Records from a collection

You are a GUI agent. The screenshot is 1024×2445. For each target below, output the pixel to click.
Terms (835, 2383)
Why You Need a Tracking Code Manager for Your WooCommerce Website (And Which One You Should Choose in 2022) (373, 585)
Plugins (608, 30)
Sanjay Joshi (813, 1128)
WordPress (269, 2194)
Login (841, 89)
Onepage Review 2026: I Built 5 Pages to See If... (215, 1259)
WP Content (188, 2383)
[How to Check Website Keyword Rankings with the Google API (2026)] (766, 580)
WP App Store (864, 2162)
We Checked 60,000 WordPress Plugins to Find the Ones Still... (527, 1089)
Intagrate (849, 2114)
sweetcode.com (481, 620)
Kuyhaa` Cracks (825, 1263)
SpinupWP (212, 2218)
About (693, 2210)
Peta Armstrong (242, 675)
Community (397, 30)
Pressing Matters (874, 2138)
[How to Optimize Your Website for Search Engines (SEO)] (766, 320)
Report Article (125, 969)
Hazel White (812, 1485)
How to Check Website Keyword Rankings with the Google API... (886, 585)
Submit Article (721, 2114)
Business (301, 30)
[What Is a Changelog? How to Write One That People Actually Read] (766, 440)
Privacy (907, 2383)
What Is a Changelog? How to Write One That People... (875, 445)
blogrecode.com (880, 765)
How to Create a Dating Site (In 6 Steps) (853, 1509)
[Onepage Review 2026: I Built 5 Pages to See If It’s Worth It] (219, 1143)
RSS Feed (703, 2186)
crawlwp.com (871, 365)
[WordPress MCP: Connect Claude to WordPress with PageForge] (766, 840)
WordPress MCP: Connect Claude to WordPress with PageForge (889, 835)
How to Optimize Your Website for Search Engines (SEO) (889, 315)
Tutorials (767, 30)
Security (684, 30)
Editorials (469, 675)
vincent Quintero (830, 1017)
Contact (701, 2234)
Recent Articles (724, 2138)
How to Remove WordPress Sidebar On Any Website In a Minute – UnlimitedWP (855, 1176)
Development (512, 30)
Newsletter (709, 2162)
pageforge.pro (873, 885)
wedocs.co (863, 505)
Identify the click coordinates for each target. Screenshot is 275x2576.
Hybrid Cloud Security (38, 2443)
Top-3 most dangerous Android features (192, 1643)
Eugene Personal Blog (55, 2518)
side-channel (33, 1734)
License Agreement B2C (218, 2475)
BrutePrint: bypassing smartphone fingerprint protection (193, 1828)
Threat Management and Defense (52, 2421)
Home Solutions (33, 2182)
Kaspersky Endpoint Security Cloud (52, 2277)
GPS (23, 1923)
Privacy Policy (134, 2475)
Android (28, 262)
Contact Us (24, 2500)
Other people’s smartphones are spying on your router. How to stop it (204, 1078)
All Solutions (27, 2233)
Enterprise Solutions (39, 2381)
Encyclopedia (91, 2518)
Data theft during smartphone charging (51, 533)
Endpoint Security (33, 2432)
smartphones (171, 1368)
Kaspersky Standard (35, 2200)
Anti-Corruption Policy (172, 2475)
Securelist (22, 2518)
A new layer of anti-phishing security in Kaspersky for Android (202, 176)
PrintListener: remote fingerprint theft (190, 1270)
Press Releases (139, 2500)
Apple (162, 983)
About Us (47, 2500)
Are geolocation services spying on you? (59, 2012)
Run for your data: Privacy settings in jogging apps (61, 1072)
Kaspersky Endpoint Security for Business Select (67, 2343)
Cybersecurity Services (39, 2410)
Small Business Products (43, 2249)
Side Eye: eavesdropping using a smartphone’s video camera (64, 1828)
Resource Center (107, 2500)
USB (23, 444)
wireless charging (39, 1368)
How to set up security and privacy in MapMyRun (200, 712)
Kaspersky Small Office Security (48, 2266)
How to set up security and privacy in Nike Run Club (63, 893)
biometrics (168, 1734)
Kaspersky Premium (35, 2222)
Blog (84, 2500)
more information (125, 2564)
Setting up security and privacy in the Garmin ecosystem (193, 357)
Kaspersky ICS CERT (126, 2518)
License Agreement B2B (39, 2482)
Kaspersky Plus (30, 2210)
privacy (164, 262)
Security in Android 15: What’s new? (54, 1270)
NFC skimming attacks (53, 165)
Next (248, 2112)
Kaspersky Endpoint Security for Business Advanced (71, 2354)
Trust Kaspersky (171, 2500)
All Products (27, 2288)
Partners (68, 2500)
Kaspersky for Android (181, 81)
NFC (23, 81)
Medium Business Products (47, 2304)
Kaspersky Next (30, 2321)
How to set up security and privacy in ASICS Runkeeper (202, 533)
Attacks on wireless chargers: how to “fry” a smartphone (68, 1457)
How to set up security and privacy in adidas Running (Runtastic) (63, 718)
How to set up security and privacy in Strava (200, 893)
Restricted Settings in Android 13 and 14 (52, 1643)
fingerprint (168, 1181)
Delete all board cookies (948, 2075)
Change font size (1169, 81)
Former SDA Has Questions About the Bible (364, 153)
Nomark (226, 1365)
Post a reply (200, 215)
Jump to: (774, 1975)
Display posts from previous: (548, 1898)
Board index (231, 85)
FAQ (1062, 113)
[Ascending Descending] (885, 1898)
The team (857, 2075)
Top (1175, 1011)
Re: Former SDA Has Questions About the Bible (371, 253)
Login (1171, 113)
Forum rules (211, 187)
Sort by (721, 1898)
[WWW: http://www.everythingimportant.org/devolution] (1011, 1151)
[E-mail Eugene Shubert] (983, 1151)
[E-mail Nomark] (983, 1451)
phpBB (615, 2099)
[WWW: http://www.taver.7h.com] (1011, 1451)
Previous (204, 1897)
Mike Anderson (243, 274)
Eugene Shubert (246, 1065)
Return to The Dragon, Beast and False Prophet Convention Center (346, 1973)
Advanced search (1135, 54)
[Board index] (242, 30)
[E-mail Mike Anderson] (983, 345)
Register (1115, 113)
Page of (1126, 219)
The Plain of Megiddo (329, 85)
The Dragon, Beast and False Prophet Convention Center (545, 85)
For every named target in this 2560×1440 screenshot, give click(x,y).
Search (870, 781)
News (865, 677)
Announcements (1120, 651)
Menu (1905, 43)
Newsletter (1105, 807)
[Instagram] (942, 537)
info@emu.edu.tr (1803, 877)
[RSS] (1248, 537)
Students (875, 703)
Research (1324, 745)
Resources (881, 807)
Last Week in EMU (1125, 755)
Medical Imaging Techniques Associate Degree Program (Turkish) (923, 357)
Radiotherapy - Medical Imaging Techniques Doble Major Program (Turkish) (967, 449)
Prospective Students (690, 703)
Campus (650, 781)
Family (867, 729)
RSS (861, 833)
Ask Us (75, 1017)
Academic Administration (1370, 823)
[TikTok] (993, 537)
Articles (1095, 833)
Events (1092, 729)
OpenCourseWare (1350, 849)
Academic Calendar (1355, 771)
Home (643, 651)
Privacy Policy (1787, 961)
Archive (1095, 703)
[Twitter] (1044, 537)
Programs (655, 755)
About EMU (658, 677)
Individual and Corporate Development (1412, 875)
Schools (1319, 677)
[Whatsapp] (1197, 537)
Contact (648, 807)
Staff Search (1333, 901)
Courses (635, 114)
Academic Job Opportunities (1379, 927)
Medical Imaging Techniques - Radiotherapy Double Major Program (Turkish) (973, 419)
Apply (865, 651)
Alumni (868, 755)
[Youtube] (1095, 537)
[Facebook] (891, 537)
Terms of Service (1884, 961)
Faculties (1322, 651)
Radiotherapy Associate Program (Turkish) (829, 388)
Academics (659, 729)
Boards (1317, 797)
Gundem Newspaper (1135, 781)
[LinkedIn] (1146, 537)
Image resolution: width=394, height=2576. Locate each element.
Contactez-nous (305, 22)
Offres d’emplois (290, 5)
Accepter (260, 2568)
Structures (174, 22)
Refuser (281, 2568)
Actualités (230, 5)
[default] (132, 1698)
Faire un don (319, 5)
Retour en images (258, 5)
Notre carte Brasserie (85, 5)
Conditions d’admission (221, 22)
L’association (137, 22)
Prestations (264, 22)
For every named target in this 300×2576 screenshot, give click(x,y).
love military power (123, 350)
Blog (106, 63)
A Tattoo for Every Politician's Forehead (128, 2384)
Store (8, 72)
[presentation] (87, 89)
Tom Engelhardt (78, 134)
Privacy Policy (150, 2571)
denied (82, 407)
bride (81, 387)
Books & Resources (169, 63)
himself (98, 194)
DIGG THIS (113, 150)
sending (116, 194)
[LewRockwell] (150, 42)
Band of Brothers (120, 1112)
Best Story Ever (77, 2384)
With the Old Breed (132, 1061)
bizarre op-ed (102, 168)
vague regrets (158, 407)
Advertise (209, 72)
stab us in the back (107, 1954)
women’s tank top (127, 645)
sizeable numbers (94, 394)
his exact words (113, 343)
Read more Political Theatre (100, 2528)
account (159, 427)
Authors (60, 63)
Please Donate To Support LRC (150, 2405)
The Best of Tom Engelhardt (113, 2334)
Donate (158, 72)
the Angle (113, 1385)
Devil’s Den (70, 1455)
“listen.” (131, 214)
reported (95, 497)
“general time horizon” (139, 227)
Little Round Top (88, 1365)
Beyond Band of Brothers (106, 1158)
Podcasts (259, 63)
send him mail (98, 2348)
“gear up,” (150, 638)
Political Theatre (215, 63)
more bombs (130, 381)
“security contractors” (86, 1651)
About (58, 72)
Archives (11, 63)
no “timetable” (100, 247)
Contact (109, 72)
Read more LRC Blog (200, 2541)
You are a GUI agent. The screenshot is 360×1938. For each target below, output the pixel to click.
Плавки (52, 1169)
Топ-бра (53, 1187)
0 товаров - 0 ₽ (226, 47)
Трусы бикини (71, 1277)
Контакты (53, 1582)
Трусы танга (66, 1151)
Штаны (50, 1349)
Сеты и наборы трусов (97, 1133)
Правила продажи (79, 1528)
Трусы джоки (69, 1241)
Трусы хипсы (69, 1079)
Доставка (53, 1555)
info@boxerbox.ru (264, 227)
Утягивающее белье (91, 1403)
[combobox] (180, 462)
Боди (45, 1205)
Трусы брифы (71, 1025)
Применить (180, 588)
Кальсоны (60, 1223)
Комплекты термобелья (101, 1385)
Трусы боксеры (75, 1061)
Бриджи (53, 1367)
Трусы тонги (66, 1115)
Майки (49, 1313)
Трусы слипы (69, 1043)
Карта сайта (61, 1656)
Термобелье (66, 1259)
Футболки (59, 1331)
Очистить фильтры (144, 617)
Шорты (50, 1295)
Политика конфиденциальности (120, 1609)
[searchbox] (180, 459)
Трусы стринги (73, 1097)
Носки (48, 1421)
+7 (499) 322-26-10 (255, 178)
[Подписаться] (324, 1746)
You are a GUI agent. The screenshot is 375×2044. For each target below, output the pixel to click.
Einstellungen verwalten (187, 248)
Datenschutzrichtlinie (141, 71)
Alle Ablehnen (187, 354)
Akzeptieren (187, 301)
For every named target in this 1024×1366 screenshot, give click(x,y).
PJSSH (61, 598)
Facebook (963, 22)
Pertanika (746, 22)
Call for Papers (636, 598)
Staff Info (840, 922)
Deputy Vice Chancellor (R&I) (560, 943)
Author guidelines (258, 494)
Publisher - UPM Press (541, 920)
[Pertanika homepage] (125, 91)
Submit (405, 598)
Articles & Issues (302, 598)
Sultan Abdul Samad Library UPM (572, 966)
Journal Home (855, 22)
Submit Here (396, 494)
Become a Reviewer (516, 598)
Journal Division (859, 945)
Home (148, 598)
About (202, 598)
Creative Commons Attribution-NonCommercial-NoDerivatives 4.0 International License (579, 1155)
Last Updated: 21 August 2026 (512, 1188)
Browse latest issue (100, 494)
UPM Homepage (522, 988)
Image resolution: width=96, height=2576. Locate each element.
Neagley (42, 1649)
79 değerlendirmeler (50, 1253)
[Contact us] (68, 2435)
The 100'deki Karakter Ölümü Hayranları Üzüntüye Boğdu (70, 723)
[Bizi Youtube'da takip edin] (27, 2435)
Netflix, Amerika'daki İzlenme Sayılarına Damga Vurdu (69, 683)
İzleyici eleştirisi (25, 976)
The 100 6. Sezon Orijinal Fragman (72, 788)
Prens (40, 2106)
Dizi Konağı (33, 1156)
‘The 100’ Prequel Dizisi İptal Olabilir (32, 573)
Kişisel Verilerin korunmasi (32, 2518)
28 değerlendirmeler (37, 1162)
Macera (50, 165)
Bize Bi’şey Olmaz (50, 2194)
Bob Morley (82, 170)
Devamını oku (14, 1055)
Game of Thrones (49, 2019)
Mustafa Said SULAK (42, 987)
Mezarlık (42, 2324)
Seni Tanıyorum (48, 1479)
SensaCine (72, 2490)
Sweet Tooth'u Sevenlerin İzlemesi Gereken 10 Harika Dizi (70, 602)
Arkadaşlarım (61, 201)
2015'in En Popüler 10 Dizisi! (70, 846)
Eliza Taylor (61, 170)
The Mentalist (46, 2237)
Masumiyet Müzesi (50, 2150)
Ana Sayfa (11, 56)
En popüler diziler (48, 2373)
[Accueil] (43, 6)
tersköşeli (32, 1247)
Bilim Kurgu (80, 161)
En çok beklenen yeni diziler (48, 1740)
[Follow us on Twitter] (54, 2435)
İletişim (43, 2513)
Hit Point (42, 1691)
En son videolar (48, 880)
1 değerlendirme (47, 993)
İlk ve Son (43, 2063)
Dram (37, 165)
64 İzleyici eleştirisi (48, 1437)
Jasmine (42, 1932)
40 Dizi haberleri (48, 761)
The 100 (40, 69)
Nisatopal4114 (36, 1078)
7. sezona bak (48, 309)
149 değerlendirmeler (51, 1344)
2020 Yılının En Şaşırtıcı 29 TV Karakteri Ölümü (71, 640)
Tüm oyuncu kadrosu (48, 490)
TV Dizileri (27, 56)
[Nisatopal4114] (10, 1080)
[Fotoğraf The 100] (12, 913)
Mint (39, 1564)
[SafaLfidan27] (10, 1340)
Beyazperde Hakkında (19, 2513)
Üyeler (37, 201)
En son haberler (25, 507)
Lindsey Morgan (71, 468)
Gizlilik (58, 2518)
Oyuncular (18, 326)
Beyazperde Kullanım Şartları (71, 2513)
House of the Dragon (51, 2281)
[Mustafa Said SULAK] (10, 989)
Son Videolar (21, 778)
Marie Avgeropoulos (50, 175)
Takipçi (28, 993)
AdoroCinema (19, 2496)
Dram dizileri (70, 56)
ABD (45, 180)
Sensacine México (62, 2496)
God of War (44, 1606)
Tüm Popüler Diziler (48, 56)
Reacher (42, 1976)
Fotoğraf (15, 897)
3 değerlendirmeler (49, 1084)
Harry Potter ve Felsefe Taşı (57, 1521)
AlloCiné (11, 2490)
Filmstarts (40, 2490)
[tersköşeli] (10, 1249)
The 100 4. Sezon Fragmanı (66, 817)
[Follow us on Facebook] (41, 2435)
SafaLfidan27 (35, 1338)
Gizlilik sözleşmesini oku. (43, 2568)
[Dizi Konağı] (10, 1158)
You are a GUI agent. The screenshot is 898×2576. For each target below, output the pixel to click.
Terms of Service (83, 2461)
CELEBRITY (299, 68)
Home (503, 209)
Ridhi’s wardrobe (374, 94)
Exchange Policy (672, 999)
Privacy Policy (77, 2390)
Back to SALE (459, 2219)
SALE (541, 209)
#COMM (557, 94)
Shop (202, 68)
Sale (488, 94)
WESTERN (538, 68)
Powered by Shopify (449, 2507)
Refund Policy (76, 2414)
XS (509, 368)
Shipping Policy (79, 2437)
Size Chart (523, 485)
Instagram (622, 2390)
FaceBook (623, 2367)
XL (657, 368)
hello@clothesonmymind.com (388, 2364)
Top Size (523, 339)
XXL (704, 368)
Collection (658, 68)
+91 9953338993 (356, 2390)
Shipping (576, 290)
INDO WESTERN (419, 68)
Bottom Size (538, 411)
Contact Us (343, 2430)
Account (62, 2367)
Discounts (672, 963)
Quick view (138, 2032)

→ REQUIREMENT: Counting only those lines of the data above where the word "That" appears, give the number and nothing more.

→ WRITTEN REPLY: 2